Keywords: CMML; CNL; CSF3R; SRSF2; gene mutation.

Figure 1. Frequency distribution of CSF3R and SRSF2 mutations in CNL and CMML patients

(A) In 10 patients with CNL, 8(8/10, 80%) patients had CSF3R mutation and 7(7/8, 87.5%) of them were with CSF3R T618I. (B) In 56 CMML patients, 14(14/56, 25%) patients were found to have SRSF2 mutations, including P95H, P95L, P95R and P95fs*19.

Figure 2. Frequency distribution of CSF3R, SETBP1 and SRSF2 genetic aberrations in CNL and CMML patients

Each box indicates 1 patient. Dark gray boxes are indicative for patients who are positive for the respective mutation; light gray boxes indicate wild type status.

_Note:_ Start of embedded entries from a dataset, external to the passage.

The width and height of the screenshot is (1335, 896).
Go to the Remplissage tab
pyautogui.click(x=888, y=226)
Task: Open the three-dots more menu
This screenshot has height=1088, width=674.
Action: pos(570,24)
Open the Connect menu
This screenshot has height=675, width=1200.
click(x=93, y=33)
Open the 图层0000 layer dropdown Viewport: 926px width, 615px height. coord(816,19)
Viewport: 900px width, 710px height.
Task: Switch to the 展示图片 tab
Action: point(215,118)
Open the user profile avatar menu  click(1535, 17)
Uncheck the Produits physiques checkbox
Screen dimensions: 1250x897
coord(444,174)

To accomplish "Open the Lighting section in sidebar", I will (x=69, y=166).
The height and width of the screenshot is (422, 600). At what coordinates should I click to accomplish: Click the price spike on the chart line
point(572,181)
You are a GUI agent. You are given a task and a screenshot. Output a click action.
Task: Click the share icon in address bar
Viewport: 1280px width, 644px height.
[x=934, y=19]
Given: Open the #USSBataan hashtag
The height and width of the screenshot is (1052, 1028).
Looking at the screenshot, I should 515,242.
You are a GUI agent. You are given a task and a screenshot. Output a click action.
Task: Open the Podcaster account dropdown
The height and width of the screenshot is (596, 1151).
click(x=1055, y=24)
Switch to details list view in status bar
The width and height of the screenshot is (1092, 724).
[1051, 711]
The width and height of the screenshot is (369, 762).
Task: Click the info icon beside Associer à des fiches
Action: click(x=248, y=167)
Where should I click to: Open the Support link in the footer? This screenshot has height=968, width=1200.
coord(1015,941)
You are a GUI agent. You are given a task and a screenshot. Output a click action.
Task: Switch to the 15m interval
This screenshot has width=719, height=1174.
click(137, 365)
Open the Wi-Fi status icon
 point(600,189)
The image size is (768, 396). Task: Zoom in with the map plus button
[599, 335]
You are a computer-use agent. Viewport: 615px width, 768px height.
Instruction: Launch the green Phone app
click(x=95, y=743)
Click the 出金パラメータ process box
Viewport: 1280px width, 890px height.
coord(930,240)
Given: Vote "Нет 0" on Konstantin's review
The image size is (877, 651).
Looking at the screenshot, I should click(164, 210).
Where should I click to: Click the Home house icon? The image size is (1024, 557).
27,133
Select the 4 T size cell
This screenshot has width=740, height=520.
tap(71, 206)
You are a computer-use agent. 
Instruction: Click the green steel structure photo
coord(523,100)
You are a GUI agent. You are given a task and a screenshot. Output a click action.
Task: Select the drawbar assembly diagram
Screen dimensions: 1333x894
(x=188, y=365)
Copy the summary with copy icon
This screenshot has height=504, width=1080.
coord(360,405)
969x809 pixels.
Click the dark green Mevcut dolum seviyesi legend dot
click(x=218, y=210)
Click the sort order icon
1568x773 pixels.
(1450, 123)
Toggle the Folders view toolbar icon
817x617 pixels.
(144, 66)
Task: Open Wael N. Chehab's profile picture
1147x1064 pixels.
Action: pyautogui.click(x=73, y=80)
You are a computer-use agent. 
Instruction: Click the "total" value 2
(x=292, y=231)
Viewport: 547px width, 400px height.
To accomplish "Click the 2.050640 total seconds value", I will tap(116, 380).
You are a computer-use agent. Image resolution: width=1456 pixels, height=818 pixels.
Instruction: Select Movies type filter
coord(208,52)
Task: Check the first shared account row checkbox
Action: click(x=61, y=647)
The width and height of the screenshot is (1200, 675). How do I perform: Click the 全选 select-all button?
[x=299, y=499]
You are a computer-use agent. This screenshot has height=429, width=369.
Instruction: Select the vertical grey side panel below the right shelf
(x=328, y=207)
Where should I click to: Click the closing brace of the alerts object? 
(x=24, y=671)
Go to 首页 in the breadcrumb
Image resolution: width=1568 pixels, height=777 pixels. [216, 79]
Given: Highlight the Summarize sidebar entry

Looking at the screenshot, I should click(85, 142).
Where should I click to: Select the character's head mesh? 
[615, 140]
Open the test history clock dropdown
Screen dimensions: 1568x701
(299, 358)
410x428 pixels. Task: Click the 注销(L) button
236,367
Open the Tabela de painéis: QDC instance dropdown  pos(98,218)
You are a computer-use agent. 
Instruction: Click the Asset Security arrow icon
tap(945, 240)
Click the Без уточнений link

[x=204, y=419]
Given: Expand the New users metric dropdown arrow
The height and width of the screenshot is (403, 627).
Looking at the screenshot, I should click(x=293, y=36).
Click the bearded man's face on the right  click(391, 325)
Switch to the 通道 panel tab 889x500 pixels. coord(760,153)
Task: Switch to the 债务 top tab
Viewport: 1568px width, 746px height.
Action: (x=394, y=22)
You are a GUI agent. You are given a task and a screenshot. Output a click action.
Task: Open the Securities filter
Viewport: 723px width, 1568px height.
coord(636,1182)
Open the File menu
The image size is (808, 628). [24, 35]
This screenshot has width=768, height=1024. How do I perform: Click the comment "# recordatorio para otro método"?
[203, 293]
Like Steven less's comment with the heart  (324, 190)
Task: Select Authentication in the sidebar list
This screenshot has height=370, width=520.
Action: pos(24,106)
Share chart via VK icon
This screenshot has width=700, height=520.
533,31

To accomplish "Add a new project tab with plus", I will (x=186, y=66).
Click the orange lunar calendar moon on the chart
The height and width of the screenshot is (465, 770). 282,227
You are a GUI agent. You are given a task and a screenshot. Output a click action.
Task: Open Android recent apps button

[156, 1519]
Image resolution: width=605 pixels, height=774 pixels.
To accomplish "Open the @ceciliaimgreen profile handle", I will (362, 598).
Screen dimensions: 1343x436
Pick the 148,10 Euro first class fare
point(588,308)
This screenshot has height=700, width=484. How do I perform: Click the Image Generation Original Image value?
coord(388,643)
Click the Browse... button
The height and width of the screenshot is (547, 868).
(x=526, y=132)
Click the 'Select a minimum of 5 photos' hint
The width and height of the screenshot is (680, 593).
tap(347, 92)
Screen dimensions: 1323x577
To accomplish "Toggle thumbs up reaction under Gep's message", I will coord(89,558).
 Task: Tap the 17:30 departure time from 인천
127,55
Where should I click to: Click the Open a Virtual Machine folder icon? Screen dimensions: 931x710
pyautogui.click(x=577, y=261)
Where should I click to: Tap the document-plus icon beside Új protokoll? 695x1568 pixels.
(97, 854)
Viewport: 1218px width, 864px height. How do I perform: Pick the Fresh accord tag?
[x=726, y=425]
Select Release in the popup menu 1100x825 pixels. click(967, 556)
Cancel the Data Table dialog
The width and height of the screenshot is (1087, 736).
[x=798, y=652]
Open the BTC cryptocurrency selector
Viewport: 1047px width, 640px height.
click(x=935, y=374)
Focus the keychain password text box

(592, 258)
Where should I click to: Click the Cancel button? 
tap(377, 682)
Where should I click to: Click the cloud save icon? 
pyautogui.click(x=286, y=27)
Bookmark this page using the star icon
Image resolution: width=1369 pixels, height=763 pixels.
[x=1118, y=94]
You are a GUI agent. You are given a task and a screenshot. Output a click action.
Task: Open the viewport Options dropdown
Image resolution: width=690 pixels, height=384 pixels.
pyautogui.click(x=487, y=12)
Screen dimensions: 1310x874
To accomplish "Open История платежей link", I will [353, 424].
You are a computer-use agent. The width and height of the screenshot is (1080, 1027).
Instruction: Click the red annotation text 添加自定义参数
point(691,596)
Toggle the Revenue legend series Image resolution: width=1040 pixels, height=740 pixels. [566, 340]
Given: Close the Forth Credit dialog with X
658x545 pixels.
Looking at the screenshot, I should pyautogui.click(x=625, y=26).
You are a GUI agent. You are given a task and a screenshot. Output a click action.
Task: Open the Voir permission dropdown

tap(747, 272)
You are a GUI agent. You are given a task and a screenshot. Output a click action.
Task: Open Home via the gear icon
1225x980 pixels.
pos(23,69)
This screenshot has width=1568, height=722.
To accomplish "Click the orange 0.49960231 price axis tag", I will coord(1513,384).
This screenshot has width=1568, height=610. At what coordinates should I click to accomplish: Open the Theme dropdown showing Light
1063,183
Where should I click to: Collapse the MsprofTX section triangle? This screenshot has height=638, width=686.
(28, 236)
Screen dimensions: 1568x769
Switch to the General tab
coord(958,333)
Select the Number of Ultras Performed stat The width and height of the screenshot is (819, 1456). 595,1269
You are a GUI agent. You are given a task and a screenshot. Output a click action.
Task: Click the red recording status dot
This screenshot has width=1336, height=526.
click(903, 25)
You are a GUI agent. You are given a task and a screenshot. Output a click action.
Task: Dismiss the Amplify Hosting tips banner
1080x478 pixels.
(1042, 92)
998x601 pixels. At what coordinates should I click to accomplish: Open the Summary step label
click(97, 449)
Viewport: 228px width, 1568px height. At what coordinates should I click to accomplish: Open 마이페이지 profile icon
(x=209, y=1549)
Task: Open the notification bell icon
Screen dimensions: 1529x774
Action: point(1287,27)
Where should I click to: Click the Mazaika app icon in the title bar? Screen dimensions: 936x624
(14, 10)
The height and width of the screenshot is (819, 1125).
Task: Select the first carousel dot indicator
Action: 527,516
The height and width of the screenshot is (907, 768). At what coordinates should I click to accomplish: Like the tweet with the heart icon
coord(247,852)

Figure 3. Kaplan-Meier curves for OS, PFS according to genotypes with statistical significance in univariate analysis

(A–C) Overall survival (OS) for SRSF2, SETBP1 and CSF3R cases. (D–F) Progression-free survival (PFS) for SRSF2, SETBP1 and CSF3R cases. In univariate analysis, SRSF2 and SETBP1 mutations suggested a poor prognosis for OS (P < 0.001both) and PFS (P < 0.001 and P = 0.02, respectively). There was no statistical significance of CSF3R mutations in OS and PFS (P > 0.05).